* Written problem 1: Reproduce the whole North Dakota oil patch thread below word for word.

* Passage shown:
Life in the North Dakota oil patch
September 29, 2014 9:28 AM   Subscribe

An eight-year oil boom in North Dakota has drawn thousands of investors, laborers, and fortune-seekers. But from behind the counter of a local truck stop, it’s unclear just how much anyone is winning.
posted by Chrysostom (17 comments total) 4 users marked this as a favorite
 
"Derek had described coming here as a survival strategy, and they had done more than just survive—they had become an American success story."

It seems like there were a bunch of people who "won" in the story. I don't see where the "it's unclear just how much anyone is winning" comes from.
posted by mikewebkist at 9:50 AM on September 29, 2014 [2 favorites]


I expect the most controversial thing about this here will be how the self-proclaimed socialist turns out to be a real dick.
posted by Naberius at 10:19 AM on September 29, 2014


Maybe the yoga instructors are losing.
posted by oceanjesse at 10:24 AM on September 29, 2014 [1 favorite]


I want her to spend a month at any truck stop anywhere in the midwest and not find people with stories quite similar.

Records for locating described items
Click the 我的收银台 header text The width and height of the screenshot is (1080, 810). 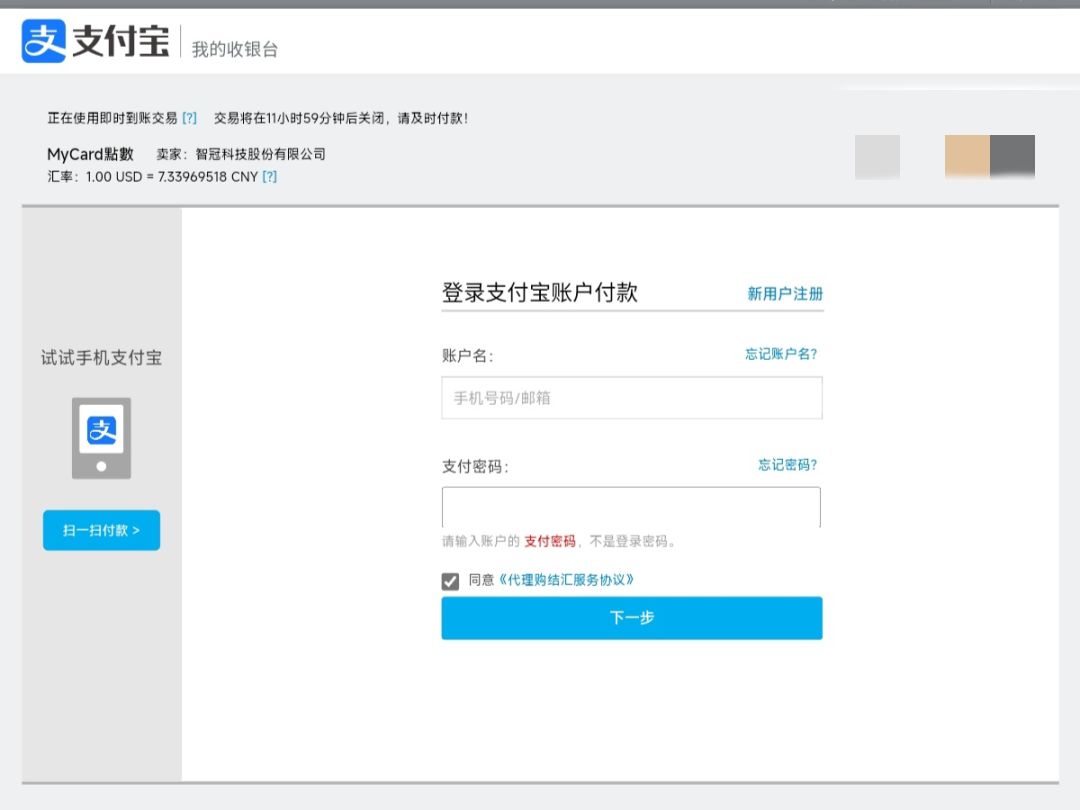(235, 49)
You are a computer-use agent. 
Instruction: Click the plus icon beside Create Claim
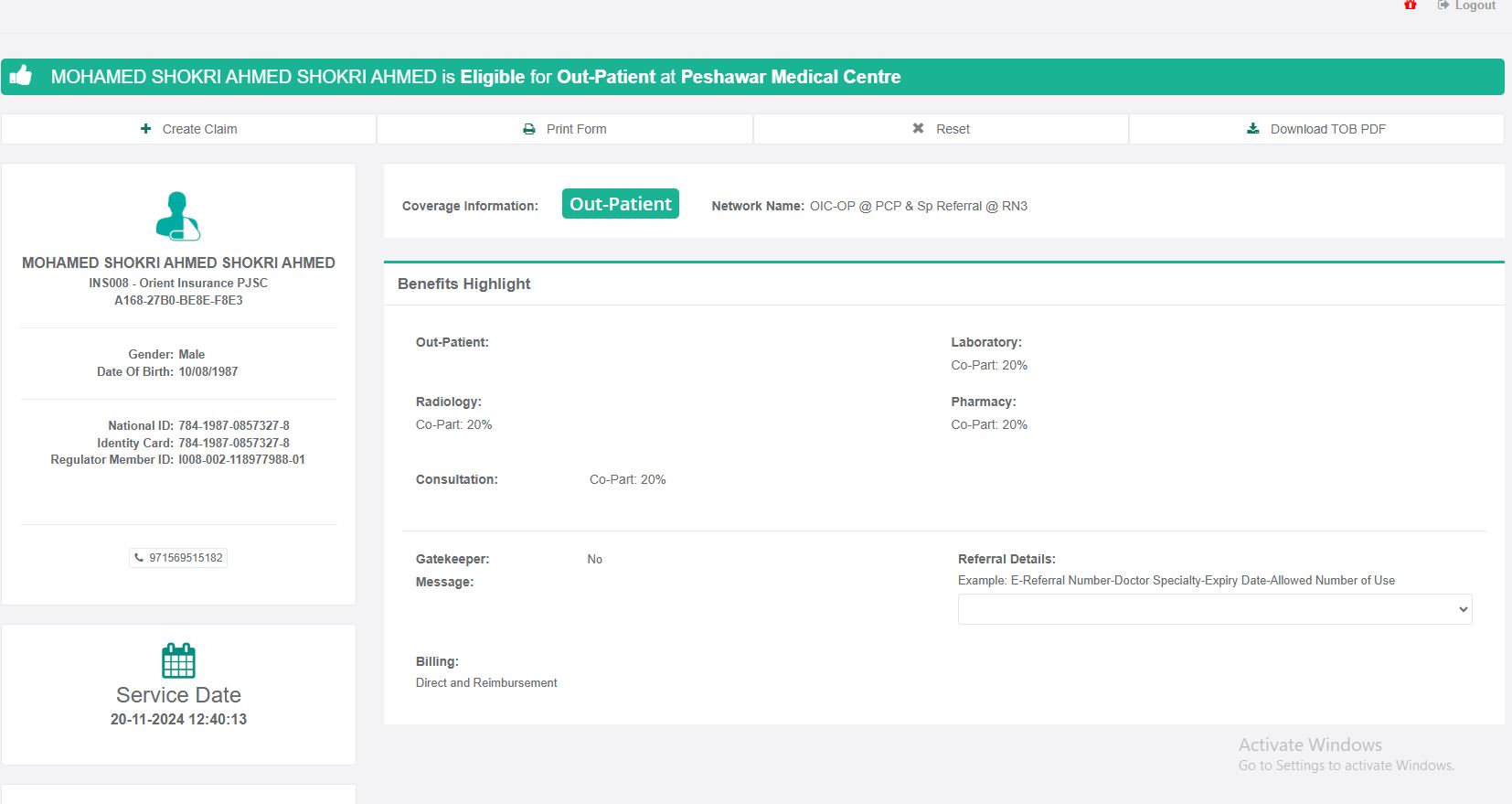point(146,129)
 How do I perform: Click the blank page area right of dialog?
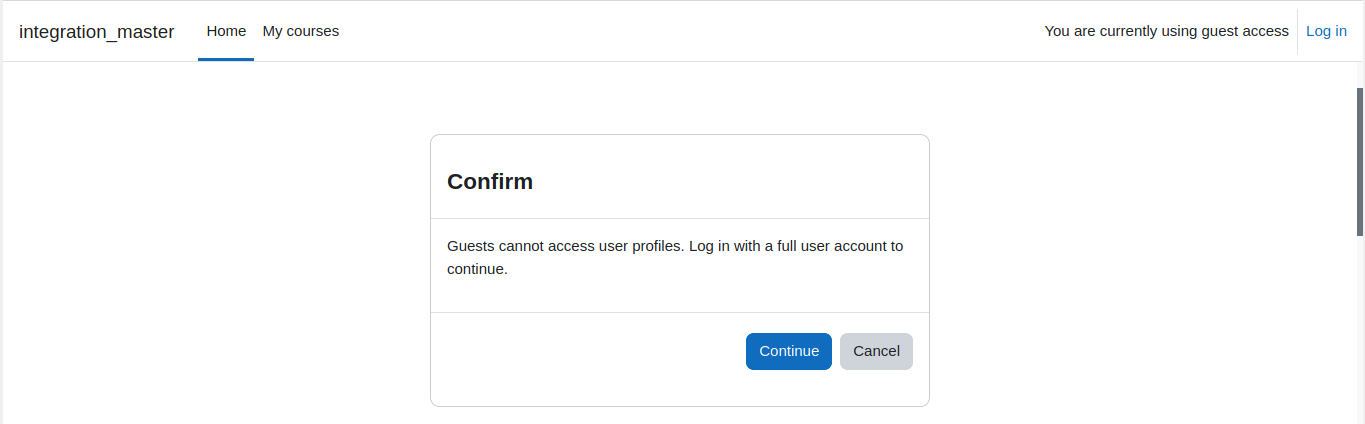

* Written problem 2: Lay out the part of the listing that opens with the line containing "You are a computer-use agent." and closes with the last line of the listing as a Markdown table with the columns Row and Line, numbering each row and skipping blank lines. Leave the pictures out of the table.

* Task response 1:
Life in the North Dakota oil patch
September 29, 2014 9:28 AM   Subscribe

An eight-year oil boom in North Dakota has drawn thousands of investors, laborers, and fortune-seekers. But from behind the counter of a local truck stop, it’s unclear just how much anyone is winning.
posted by Chrysostom (17 comments total) 4 users marked this as a favorite
 
"Derek had described coming here as a survival strategy, and they had done more than just survive—they had become an American success story."

It seems like there were a bunch of people who "won" in the story. I don't see where the "it's unclear just how much anyone is winning" comes from.
posted by mikewebkist at 9:50 AM on September 29, 2014 [2 favorites]


I expect the most controversial thing about this here will be how the self-proclaimed socialist turns out to be a real dick.
posted by Naberius at 10:19 AM on September 29, 2014


Maybe the yoga instructors are losing.
posted by oceanjesse at 10:24 AM on September 29, 2014 [1 favorite]


I want her to spend a month at any truck stop anywhere in the midwest and not find people with stories quite similar.

* Task response 2:
| Row | Line |
|---|---|
| 1 | You are a computer-use agent.  |
| 2 | Instruction: Click the plus icon beside Create Claim |
| 3 | point(146,129) |
| 4 |  How do I perform: Click the blank page area right of dialog? |